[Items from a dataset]
------------------------------------------------------------

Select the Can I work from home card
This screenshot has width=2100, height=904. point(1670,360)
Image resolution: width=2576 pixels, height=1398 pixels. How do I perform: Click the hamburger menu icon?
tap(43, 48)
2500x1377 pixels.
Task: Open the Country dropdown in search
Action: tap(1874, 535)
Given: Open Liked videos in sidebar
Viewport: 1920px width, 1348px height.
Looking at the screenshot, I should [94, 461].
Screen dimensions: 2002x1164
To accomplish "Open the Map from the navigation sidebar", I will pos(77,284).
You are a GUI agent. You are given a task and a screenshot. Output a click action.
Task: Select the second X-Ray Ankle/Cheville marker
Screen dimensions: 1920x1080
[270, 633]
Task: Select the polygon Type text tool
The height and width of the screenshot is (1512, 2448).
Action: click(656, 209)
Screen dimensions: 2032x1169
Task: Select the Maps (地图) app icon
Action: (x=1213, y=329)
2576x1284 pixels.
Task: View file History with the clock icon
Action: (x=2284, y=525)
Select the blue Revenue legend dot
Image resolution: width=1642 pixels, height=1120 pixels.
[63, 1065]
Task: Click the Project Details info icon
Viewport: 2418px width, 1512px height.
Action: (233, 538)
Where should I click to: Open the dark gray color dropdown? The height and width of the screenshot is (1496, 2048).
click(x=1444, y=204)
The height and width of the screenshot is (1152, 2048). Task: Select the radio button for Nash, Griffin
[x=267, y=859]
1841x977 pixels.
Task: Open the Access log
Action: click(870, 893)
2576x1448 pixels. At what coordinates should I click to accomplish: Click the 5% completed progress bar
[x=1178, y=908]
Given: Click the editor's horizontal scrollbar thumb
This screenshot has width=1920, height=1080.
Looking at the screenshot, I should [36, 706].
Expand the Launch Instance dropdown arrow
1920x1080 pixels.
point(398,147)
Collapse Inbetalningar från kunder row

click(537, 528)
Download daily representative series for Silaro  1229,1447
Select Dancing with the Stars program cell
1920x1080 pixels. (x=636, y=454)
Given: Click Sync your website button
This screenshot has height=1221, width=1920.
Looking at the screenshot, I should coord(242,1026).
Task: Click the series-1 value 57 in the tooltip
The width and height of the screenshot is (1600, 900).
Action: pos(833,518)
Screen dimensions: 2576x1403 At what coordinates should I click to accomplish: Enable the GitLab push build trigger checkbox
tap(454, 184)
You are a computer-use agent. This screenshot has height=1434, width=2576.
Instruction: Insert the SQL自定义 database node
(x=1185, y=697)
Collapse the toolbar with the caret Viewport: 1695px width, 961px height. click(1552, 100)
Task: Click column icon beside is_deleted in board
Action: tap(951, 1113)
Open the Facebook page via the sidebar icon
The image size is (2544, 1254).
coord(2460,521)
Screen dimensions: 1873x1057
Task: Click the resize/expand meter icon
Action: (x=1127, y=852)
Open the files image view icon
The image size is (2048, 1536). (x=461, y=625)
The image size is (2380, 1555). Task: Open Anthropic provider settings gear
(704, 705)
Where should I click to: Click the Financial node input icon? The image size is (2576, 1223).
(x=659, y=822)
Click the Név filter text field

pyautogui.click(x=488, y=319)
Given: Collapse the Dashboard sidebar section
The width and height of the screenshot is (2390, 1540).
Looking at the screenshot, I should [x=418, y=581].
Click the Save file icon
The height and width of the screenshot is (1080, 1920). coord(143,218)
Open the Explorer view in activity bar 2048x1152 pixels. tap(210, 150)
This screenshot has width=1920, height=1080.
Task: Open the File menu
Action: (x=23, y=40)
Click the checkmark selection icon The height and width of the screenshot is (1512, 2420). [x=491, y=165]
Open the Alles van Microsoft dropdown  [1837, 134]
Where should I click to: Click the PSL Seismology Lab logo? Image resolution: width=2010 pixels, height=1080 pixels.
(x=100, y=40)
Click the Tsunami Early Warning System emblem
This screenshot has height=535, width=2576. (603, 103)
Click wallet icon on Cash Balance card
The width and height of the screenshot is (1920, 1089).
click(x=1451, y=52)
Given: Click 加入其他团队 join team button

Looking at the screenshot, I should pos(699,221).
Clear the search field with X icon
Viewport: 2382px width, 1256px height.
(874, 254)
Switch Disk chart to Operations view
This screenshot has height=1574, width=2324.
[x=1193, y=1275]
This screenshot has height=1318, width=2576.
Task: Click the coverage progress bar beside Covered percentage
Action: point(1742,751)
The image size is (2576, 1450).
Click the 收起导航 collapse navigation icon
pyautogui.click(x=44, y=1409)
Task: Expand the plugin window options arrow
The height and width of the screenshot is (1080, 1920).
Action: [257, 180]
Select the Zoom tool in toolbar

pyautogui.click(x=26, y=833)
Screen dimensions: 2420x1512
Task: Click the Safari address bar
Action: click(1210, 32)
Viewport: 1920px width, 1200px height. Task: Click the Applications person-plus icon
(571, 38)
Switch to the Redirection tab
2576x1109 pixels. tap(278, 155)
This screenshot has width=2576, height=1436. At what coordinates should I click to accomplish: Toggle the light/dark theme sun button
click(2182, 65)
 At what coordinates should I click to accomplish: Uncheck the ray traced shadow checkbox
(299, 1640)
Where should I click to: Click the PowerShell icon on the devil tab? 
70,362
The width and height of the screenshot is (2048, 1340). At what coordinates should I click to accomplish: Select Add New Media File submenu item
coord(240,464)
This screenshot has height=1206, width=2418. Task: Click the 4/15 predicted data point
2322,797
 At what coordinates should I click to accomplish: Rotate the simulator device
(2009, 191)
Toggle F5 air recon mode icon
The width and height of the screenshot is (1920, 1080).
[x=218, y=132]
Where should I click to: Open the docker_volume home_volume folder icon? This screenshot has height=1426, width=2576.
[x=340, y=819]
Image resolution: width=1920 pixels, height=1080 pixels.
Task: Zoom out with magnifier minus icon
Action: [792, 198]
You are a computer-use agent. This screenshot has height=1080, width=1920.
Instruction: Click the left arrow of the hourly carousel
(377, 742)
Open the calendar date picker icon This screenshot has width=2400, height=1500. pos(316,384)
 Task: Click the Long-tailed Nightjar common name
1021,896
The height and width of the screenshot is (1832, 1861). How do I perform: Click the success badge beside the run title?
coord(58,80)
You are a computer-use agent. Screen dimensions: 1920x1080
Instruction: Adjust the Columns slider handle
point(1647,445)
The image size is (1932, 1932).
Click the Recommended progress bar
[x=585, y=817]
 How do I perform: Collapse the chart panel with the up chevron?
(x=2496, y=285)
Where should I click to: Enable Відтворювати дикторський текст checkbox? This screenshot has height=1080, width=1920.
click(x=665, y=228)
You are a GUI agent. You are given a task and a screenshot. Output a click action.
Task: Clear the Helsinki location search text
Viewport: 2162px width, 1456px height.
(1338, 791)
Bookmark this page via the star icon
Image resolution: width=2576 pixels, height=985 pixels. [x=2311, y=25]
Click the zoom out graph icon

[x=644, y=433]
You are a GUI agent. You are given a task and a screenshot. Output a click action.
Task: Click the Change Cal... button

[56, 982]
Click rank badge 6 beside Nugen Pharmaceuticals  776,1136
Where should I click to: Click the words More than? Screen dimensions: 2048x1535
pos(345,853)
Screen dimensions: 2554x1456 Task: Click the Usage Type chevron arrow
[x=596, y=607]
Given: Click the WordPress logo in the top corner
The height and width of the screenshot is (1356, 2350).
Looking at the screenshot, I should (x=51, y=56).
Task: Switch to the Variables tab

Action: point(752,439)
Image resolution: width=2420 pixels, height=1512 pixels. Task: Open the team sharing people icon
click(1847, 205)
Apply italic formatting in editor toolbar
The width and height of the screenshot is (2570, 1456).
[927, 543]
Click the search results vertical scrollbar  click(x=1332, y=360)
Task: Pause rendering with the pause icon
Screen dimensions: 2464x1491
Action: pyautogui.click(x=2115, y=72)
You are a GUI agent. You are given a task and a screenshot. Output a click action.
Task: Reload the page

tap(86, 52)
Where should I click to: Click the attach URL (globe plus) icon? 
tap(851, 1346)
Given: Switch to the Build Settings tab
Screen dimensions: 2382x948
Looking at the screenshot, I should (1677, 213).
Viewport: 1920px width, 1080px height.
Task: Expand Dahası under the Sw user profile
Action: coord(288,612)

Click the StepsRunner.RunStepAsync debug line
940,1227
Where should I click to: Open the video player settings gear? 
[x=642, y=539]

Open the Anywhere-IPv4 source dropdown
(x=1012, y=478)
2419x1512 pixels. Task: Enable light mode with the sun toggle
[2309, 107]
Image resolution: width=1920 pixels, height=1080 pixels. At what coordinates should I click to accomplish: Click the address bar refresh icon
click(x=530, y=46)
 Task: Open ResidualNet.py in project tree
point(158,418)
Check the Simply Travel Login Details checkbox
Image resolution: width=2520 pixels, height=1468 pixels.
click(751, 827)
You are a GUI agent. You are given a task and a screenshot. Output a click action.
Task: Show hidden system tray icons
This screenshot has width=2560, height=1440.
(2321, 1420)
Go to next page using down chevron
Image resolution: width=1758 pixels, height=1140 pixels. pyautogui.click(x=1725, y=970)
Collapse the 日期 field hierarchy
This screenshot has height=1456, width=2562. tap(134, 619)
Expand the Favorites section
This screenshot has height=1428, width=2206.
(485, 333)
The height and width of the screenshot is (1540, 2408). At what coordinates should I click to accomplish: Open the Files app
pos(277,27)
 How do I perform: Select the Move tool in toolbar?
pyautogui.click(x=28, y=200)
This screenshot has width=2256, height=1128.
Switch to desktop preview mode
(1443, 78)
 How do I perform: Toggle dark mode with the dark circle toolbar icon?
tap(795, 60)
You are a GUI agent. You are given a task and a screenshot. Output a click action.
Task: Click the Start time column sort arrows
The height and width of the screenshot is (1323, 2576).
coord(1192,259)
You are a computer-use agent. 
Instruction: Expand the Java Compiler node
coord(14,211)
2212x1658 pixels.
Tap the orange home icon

------------------------------------------------------------

## Task details
The answer must be a single number: how many lines of the entries contain "series".

## The completed task
2